• _Task description_: Restate the following records word for word without images.

• _Dataset records_:

┌──

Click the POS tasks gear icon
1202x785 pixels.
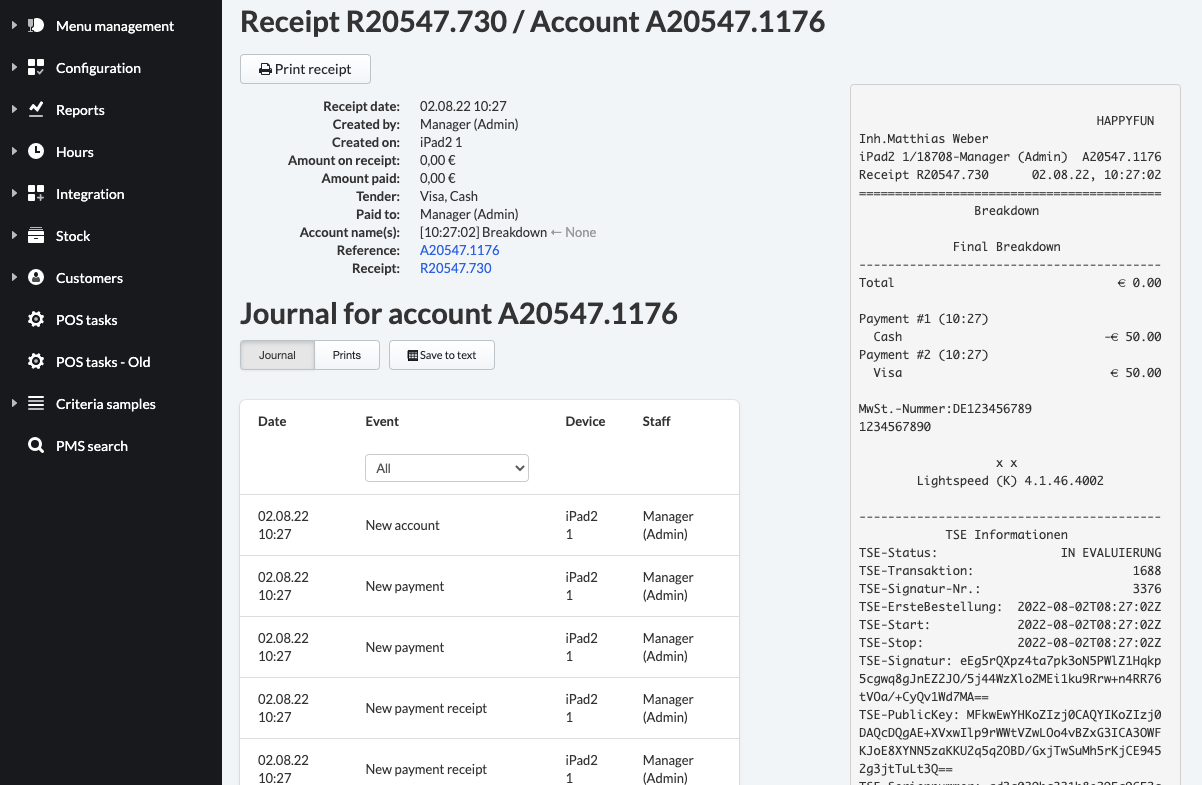click(x=36, y=320)
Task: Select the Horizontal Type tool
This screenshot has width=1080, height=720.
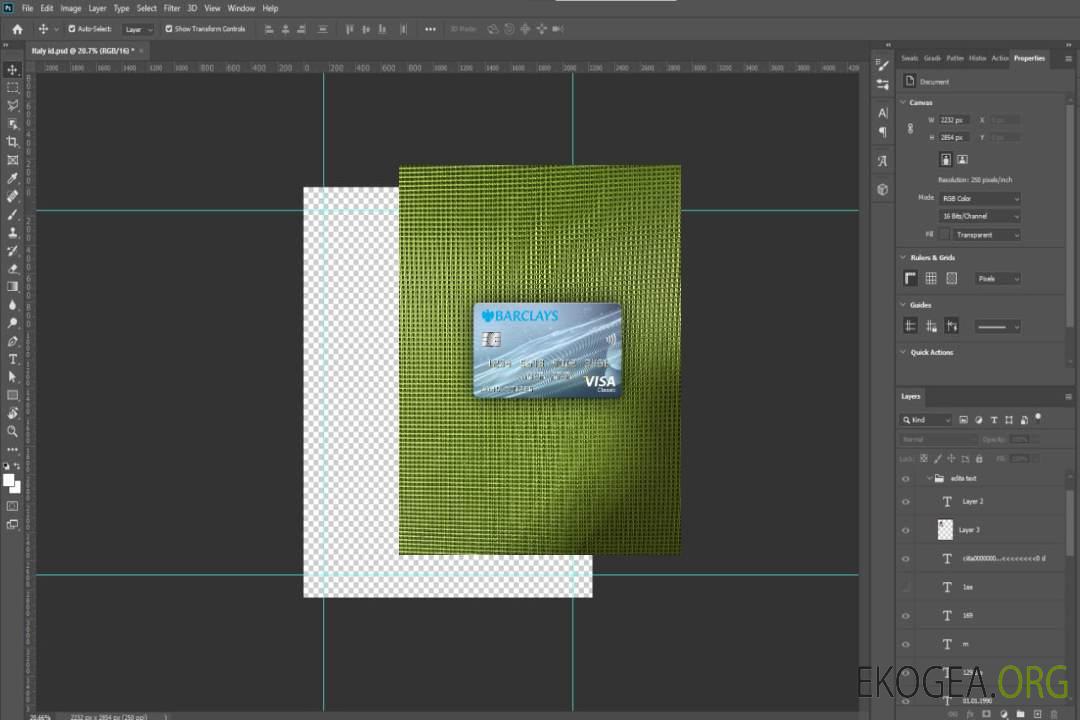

└──

• _Exercise output_:
Click the POS tasks gear icon
1202x785 pixels.
click(x=36, y=320)
Task: Select the Horizontal Type tool
This screenshot has width=1080, height=720.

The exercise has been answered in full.